### [WORK INSTRUCTION]
Print every line below. Match each one exactly.

### [DATA FOR ANALYSIS]

↓

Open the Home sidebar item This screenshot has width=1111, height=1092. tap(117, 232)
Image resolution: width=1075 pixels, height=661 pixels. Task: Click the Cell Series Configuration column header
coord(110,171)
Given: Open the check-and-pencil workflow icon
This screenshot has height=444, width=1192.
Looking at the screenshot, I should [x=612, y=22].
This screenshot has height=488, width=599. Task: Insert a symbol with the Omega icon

↑

### [RESPONSE TO THE TASK]
Open the Home sidebar item This screenshot has width=1111, height=1092. tap(117, 232)
Image resolution: width=1075 pixels, height=661 pixels. Task: Click the Cell Series Configuration column header
coord(110,171)
Given: Open the check-and-pencil workflow icon
This screenshot has height=444, width=1192.
Looking at the screenshot, I should [x=612, y=22].
This screenshot has height=488, width=599. Task: Insert a symbol with the Omega icon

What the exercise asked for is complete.